Required work: Retype exactly the stretch of lines that begins at the line containing "The image size is (547, 375)." and ends at the last line of the data, with no other lines.

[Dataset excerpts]
· · ·
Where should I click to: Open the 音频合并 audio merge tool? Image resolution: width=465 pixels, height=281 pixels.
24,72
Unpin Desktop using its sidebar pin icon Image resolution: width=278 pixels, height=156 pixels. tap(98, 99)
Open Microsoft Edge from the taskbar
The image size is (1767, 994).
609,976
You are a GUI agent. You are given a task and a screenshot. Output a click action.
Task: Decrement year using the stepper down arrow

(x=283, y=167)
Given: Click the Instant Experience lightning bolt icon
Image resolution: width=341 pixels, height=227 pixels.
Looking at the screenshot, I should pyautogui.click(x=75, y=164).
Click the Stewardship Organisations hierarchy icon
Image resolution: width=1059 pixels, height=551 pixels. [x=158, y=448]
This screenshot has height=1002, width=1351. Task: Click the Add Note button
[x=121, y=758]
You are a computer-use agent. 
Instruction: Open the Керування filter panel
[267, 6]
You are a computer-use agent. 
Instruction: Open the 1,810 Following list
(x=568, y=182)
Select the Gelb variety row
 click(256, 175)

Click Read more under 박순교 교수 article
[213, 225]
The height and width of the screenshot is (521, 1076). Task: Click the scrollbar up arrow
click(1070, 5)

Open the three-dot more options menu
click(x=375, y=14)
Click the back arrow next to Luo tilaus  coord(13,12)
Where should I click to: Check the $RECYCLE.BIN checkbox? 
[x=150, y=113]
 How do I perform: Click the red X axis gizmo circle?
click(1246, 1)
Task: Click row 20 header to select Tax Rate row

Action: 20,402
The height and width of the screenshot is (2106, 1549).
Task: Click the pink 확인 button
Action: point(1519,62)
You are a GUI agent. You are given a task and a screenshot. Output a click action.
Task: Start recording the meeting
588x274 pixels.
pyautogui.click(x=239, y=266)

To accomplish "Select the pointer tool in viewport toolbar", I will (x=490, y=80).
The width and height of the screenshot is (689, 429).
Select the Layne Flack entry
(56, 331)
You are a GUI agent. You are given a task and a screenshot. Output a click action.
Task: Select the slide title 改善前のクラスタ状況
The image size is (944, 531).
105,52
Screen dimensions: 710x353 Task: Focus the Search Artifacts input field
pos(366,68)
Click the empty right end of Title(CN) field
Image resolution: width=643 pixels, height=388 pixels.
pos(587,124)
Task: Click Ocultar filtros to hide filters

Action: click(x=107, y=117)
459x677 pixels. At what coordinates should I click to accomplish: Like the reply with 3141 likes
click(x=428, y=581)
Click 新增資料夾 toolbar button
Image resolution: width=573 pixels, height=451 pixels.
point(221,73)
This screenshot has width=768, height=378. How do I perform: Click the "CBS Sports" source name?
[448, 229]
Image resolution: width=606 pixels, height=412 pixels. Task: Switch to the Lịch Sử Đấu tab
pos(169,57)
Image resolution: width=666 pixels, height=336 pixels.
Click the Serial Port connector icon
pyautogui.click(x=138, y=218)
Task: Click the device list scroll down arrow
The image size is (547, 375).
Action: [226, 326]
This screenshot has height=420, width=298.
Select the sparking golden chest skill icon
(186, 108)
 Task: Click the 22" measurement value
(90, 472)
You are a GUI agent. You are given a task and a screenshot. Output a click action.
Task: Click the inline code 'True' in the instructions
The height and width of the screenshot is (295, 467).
· · ·
Answer to the exercise:
The image size is (547, 375).
Action: [226, 326]
This screenshot has height=420, width=298.
Select the sparking golden chest skill icon
(186, 108)
 Task: Click the 22" measurement value
(90, 472)
You are a GUI agent. You are given a task and a screenshot. Output a click action.
Task: Click the inline code 'True' in the instructions
The height and width of the screenshot is (295, 467).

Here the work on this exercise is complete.